The Iraqi Red Crescent said it had provided humanitarian assistance to more than 8,000 families across Anbar but that upwards of 13,000 had fled. The UN said it had also managed to provide critical supplies.

Some families have sought refuge in the neighbouring province of Karbala and, according to HRW, as far away as the northern Kurdish region.

In Washington, US Vice President Joe Biden called Maliki for the second time this week, raising pressure on the premier over the unrest.

He urged Maliki to "continue the Iraqi government's outreach to local, tribal, and national leaders," following the loss of Fallujah, a White House statement said.
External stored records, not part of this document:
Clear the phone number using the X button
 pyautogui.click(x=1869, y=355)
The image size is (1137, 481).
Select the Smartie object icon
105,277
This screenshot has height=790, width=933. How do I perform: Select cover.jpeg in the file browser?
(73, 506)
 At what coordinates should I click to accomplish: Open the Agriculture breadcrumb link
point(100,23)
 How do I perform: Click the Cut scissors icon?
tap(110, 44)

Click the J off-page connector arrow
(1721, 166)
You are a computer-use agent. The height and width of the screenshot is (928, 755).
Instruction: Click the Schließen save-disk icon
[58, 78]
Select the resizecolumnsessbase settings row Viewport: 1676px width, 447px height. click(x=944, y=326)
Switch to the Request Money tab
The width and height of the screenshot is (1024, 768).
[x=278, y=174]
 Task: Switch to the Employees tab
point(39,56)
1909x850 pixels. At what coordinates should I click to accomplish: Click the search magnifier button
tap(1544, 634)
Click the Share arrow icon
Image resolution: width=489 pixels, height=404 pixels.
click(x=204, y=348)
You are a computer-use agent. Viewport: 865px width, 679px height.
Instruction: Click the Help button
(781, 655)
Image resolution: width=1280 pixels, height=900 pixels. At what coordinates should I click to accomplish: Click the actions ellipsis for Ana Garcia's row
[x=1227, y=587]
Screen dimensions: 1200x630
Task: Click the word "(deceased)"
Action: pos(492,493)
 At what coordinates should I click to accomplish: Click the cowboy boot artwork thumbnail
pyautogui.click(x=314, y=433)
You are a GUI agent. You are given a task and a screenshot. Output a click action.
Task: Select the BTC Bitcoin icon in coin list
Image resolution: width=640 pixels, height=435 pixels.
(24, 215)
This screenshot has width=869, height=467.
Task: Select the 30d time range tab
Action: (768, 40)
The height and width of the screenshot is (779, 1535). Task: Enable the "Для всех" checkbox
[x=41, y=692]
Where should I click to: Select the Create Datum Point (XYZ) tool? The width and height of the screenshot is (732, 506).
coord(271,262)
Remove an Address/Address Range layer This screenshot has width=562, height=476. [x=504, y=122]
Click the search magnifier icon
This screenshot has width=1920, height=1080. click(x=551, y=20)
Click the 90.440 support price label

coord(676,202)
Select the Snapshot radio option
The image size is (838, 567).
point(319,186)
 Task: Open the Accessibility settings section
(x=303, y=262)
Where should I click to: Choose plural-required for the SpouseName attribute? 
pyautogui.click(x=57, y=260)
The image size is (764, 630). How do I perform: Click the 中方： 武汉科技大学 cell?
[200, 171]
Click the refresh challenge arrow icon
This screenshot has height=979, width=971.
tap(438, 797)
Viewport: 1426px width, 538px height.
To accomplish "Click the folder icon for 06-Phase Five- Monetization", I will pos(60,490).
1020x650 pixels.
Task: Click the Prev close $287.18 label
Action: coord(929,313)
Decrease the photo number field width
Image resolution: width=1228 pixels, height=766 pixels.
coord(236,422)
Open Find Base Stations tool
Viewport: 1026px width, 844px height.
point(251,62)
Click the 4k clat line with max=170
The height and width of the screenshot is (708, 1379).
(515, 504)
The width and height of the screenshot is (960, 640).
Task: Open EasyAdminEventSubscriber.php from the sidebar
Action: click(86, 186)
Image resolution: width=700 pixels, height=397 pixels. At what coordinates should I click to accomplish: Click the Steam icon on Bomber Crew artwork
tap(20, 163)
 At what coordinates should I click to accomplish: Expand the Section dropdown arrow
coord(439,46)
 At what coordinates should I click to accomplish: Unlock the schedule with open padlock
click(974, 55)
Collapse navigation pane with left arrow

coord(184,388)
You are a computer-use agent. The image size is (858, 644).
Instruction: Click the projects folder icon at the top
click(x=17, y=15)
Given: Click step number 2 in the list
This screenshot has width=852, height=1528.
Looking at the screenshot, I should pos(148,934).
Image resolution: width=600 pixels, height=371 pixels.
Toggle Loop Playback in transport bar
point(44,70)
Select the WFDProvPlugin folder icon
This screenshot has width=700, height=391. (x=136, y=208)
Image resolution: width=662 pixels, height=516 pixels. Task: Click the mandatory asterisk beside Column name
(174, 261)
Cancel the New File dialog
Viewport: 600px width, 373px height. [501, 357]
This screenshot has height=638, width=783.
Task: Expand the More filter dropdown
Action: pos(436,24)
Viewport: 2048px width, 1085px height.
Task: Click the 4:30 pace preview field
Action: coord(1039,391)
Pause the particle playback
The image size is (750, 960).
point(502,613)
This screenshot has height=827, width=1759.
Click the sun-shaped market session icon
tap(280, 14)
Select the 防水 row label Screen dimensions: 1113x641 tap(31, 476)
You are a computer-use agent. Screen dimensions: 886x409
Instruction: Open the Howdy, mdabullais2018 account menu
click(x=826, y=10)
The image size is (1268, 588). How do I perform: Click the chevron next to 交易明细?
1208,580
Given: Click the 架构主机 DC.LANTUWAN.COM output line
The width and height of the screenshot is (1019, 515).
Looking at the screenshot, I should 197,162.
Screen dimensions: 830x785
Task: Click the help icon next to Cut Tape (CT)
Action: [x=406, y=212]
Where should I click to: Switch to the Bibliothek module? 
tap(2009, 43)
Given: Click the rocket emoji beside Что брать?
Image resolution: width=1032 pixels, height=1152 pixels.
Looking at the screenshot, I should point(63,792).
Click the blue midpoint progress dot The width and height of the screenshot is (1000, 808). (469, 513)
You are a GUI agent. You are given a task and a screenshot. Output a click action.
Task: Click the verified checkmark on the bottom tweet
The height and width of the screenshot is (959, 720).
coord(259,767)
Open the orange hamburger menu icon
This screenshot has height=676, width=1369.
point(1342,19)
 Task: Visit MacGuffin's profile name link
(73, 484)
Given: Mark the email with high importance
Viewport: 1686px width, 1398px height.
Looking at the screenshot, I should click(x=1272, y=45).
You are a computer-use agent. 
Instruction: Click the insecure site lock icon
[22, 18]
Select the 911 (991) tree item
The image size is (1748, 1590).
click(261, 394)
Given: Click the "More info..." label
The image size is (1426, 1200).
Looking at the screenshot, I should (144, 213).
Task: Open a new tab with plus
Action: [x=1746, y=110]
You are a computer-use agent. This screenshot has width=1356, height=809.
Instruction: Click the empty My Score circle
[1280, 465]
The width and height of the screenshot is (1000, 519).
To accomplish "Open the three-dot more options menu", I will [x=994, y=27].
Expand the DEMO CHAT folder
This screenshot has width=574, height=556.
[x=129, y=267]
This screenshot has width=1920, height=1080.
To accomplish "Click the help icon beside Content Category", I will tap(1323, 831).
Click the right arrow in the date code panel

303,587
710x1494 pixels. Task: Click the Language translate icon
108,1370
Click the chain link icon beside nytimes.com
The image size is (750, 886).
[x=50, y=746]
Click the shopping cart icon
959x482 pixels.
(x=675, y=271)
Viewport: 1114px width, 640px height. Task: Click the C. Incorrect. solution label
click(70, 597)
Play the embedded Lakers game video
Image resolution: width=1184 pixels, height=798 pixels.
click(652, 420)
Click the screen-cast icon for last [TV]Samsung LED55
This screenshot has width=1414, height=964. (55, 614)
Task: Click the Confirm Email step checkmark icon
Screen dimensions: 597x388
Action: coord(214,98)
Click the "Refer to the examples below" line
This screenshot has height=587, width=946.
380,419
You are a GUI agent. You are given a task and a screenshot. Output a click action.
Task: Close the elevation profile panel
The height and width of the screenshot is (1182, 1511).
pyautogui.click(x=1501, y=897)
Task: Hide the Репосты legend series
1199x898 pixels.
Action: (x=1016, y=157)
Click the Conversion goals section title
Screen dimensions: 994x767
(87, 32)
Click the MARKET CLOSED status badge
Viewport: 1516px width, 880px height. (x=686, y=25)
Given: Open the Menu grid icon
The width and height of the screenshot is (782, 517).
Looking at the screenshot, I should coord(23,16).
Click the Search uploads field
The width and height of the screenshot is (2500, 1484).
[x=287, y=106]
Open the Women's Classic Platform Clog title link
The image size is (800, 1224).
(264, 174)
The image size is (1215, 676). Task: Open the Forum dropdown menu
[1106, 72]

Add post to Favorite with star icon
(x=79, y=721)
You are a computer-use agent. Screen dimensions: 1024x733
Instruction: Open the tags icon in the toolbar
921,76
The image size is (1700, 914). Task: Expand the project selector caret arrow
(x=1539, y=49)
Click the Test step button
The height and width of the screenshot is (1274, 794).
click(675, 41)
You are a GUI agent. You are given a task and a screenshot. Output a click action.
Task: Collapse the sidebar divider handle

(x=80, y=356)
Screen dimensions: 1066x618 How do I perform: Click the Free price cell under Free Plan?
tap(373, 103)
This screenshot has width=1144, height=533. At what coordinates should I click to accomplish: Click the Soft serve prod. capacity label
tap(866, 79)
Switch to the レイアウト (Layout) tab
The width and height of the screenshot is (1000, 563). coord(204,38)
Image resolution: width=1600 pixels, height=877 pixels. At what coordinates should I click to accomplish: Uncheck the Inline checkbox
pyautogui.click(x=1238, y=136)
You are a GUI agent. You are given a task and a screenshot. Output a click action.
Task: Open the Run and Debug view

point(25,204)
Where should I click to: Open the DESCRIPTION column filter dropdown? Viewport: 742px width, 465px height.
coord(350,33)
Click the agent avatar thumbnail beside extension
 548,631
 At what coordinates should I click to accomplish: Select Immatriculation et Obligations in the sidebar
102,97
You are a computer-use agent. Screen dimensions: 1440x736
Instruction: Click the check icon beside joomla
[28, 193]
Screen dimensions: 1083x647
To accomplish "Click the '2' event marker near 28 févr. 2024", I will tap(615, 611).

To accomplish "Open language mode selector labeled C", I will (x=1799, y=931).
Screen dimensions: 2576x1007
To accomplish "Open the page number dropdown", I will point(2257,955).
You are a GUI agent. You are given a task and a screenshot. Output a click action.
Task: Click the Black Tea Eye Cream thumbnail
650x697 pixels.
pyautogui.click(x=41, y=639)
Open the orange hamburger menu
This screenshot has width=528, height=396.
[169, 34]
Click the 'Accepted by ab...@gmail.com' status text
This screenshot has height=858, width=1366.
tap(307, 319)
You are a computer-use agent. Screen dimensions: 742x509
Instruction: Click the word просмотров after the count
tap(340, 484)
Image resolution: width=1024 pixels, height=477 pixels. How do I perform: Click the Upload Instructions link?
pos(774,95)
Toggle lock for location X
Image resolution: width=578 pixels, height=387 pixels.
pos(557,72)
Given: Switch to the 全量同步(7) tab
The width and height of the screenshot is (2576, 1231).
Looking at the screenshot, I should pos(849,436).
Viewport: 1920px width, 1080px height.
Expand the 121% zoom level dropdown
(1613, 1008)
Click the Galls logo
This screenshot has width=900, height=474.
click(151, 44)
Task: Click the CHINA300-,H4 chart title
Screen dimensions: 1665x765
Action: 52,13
Political reconciliation, military action

Spokesman Jay Carney said Washington was pressing Maliki, a Shiite, to focus on political reconciliation as well as acting militarily to expel militant groups from Fallujah and Ramadi.

A senior US official warned that the crisis could take several weeks to resolve.

"We're encouraging a patient and deliberate approach," the official said, speaking on condition of anonymity. "I think weeks would be prudent."

Traffic police have returned to Fallujah's streets, some shops have reopened and more cars could be seen, but the city was still rocked by clashes and shelling, and ISIL has urged Sunnis to keep fighting the government.

An Iraqi military spokesman said an assault on Fallujah was on hold for fear of civilian casualties.

Attacking the Sunni-majority city would be a significant test for security forces, who have yet to undertake such a major operation without the backing of US troops.

It would also be extremely sensitive politically, as it would inflame already high tensions between the Sunni Arab minority and the Shiite-led government.

Fighting erupted near Ramadi on December 30, when security forces cleared a year-old Sunni Arab protest camp.

The violence spread to Fallujah, and militants moved in and seized the city and parts of Ramadi after security forces withdrew.